Ada kesalahan penanganan selama fase pra persalinan sampai dengan perawatan pasca bersalin yang cenderung sembarangan. Maksud hati ingin mengombinasikan perawatan tradisional dengan meminum beberapa ramuan dan juga mengonsumsi obat resep dokter, hal itu justru membuat situasi menjadi lebih buruk.
Pasang Kateter
Istri sang rekan tadi akhirnya harus mendapatkan perawatan selama beberapa hari dari pihak rumah sakit. Dan diberikan alat bantu buang air kecil karena syarat yang mengatur otot untuk buang air kecil masih belum berfungsi normal.
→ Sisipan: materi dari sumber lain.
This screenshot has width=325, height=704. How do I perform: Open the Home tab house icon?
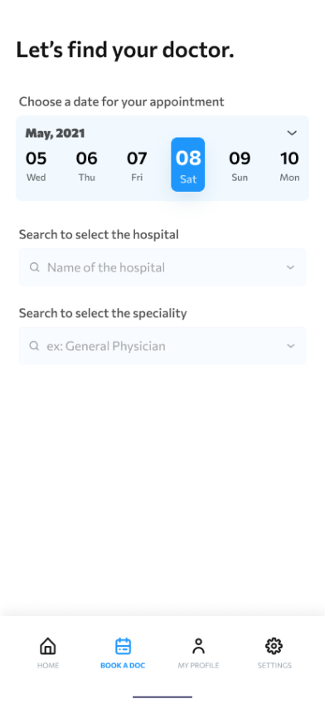point(48,646)
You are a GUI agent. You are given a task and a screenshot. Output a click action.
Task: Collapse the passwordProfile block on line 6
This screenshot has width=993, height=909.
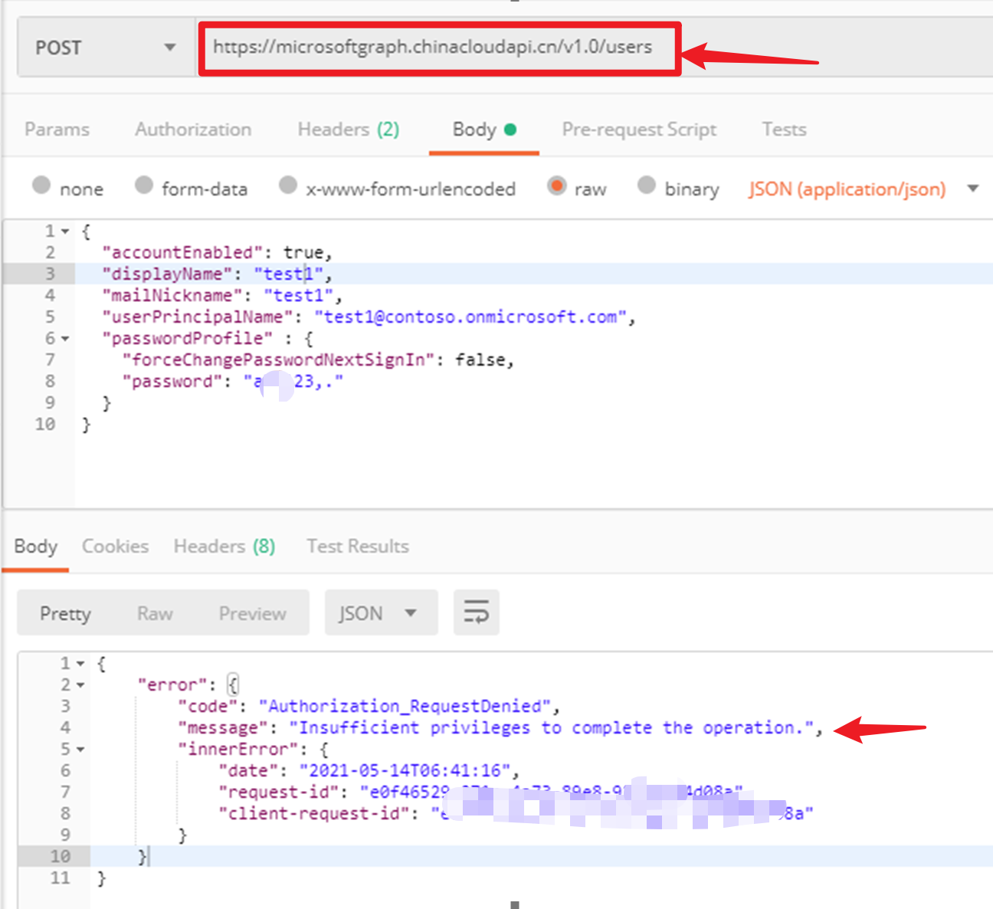(x=65, y=339)
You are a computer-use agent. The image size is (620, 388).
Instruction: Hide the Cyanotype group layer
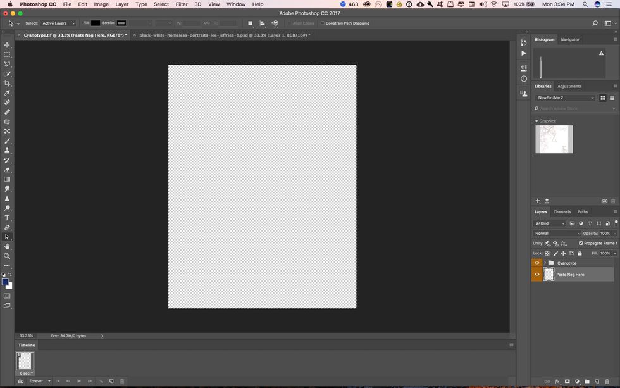pyautogui.click(x=537, y=263)
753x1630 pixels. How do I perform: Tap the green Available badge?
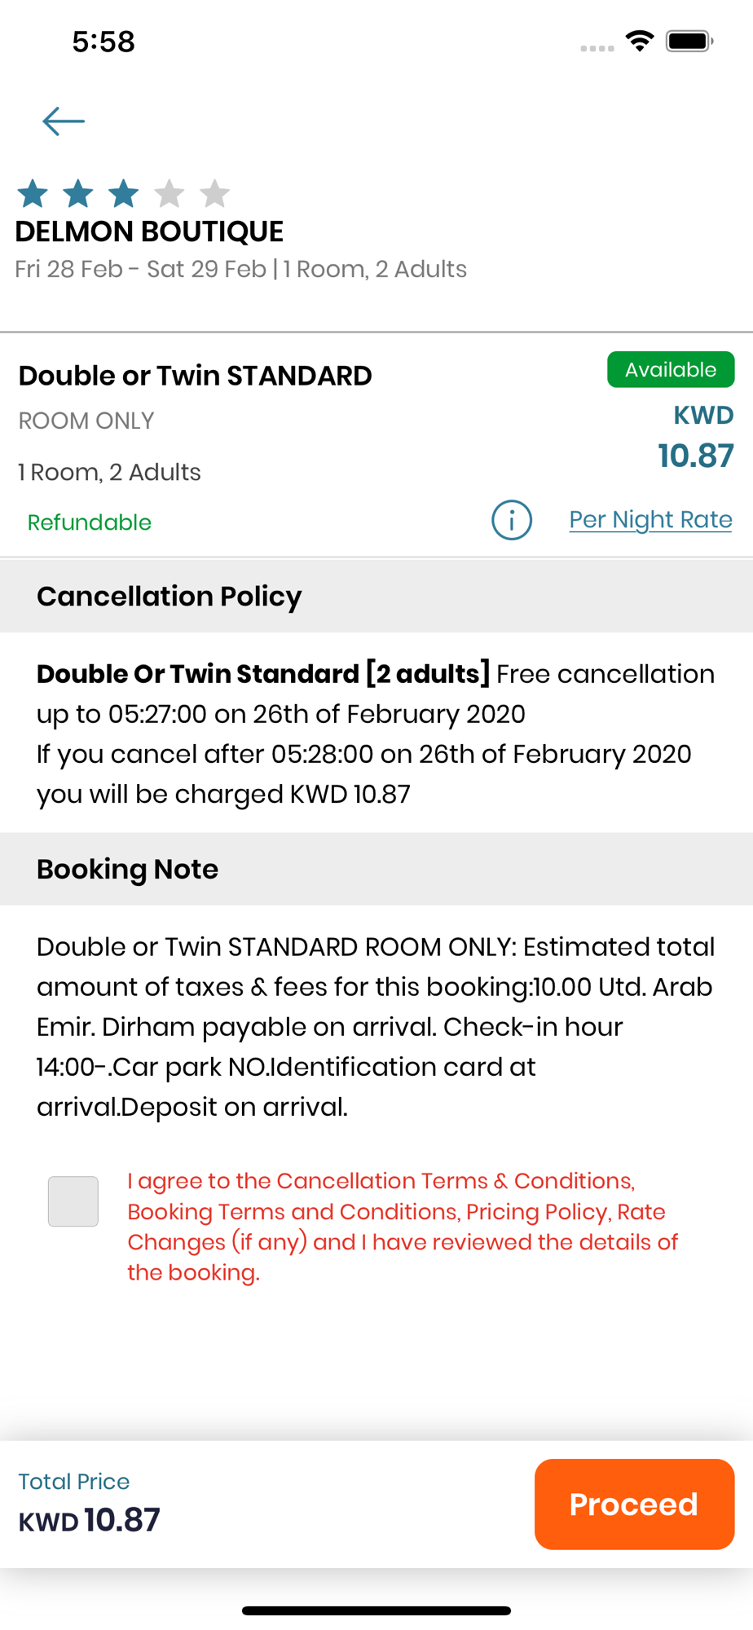pos(671,370)
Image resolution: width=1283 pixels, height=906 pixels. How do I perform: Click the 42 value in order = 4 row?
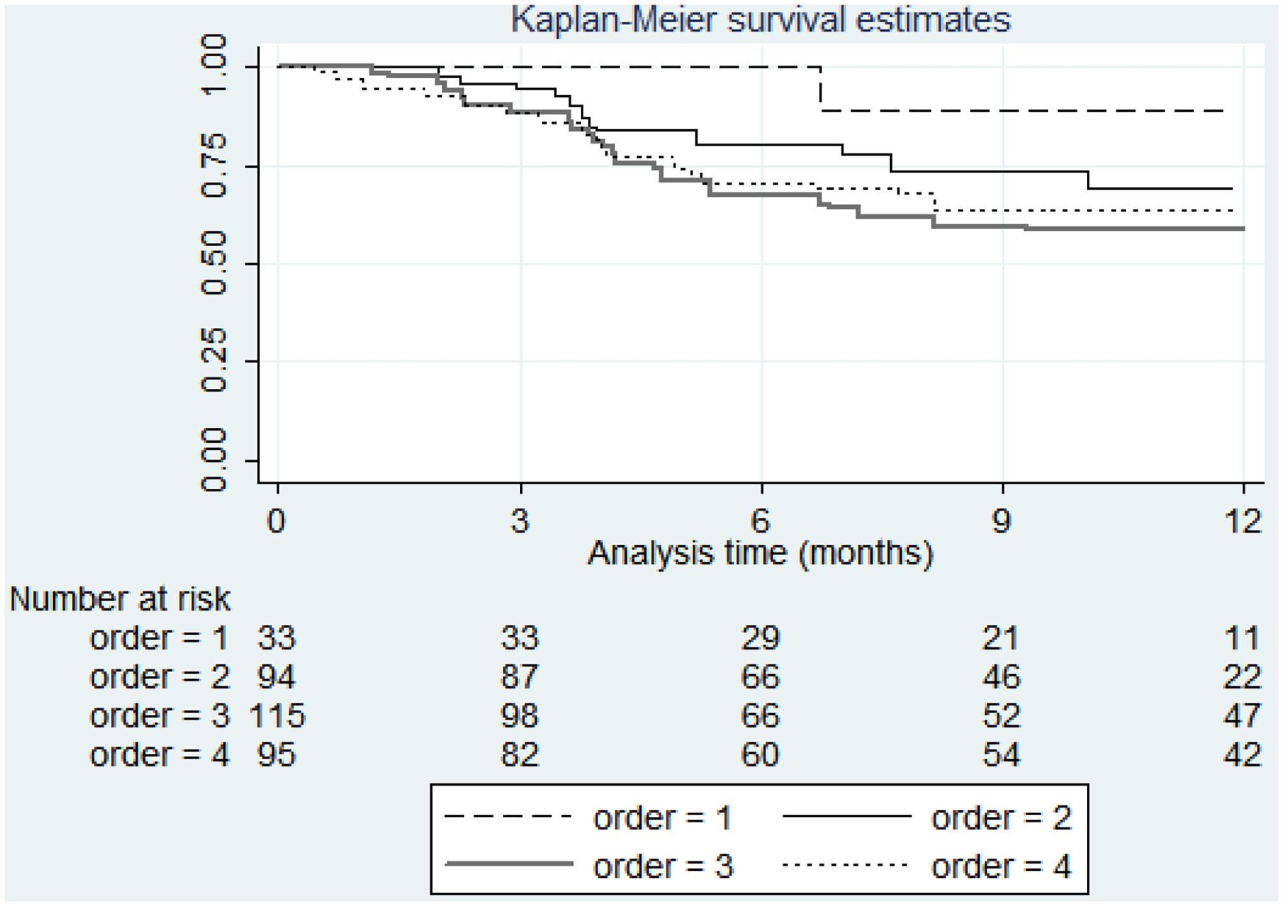click(1242, 755)
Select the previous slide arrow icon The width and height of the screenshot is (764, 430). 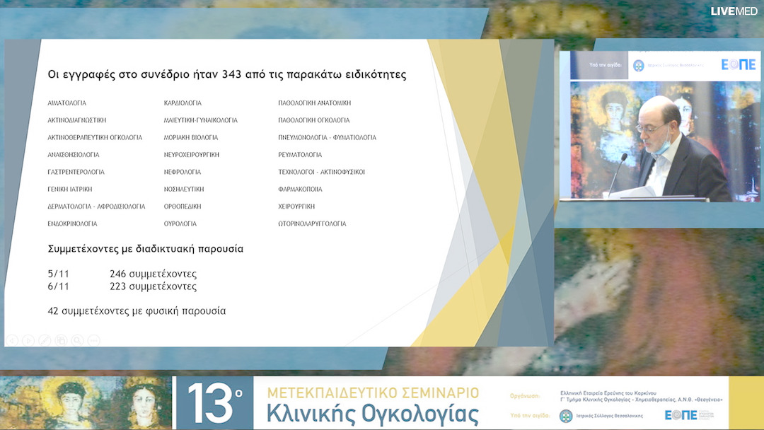(12, 339)
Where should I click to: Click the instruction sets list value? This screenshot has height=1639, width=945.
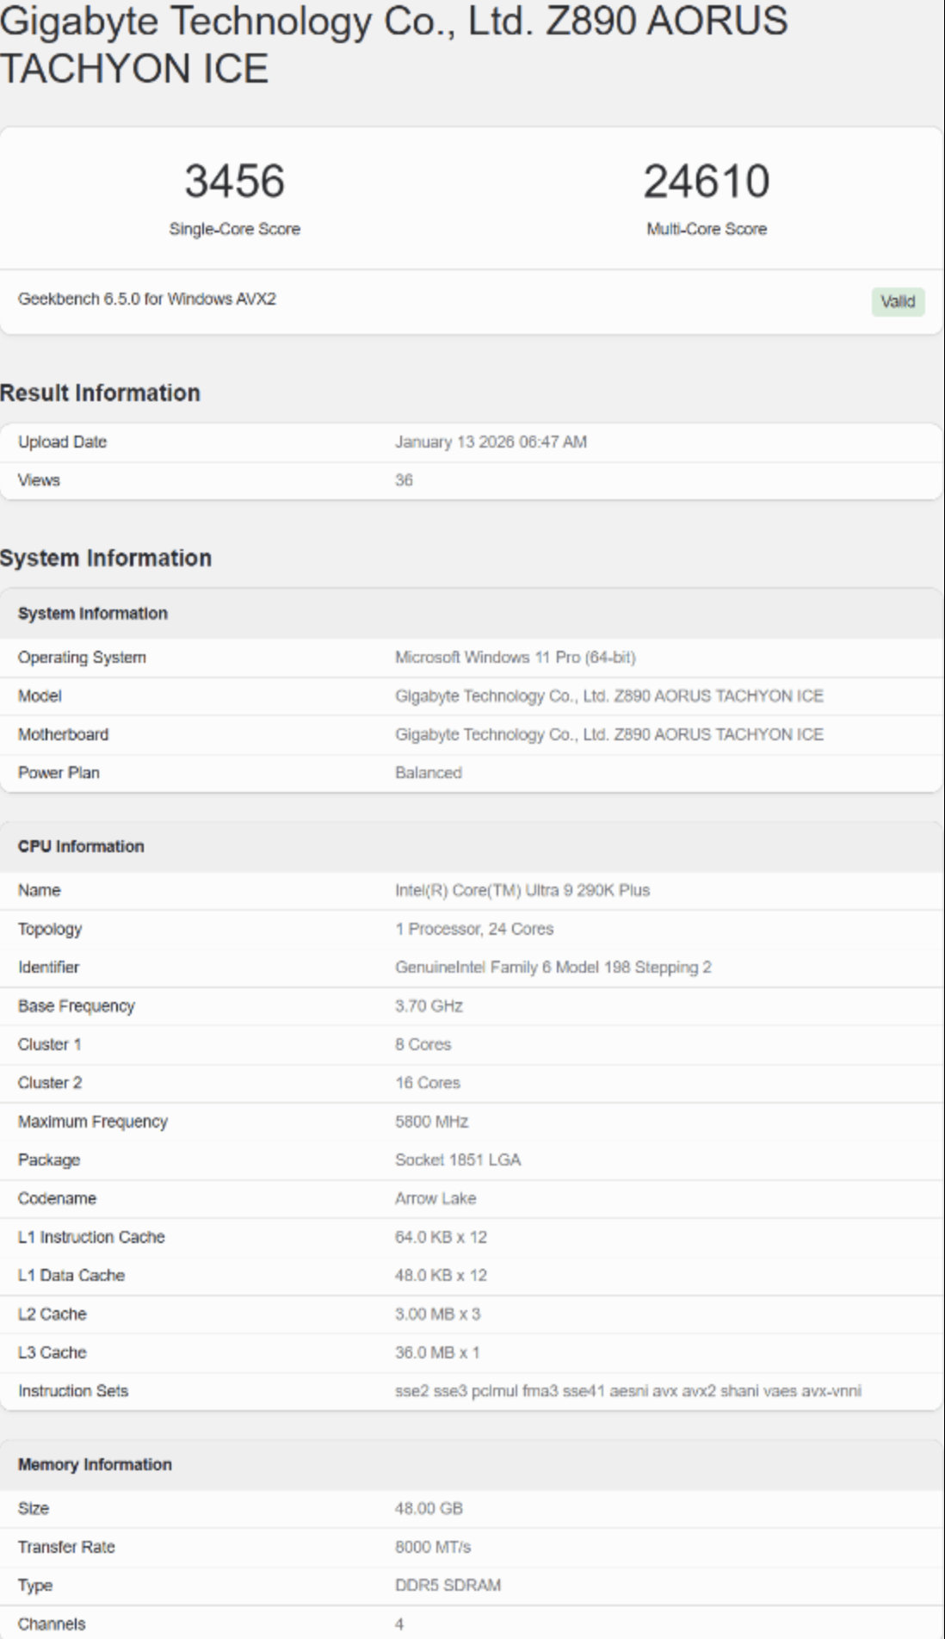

Yang bersangkutan harus menjalani rawat jalan sekitar 1 bulan lamanya dengan tetap harus memakai kateter urin selama hari-hari tersebut sebagai bagian dari terapi penyembuhan.
Dari sini ada pelajaran penting yang bisa dipetik khususnya oleh para ibu hamil yang hendak melahirkan calon buah hatinya agar nanti selepas si jabang bayi lahir kedunia hal itu tidak "menyisakan" masalah kesehatan bagi sang ibu sebagaimana yang dialami oleh keluarga rekan saya tadi.
Berikut adalah 3 pelajaran penting tersebut:
>> Serahkan pada ahlinya
Tidak salah memang memilih cara tradisional dalam menunjang prosesi kelahiran bayi. Toh, orang tua kita zaman dulu sudah cukup berpengalaman menjalaninya. Hanya saja, pada masa kini jumlah "populasi" dukun beranak yang "berkualitas" bisa dibilang sudah tidak sama seperti dulu lagi. Sehingga mesti lebih selektif dalam memilih orang-orang yang nantinya diserahi tanggung jawab untuk membantu lahirnya sang jabang bayi.
>> Hindari mencampuradukkan konsumsi beberapa versi obatÂ
Meyakini khasiat obat atau jamu tradisional memang tidak salah. Demikian halnya dengan mengikuti resep obat dokter. Akan tetapi ketika memadukan keduanya secara bersamaan bukan tidak mungkin akan muncuk efek negatif yang membahayakan.
Terkadang kita harus memilih untuk percaya dan komitmen pada salah satu hal saja. Baik itu aspek tradisional saja atau modern saja. dan hal ini sakan sangat berkaitan erat dengan kita berkonsultasi kepada siapa. Orang yang sudah ahlinya atau yang sekadar asal ucap.
>> Sigap dalam penanganan
Adakalanya situasi yang tidak diinginkan terjadi secara mendadak. Apalagi dalam kasus ibu yang baru melahirkan. Kondisi yang awalnya baik-baik saja bisa seketika berubah menjadi berbahaya apabila tidak disikapi dengan tepat.
Jangan berasumsi bahwa semua akan baik-baik jika hal itu menyangkut kesehatan. Sementara kita tidak memiliki cukup informasi yang tepat terhadapnya. Jika memungkinkan, segeralah bergegas untuk mendapatkan penanganan yang bisa dipertanggungjawabkan.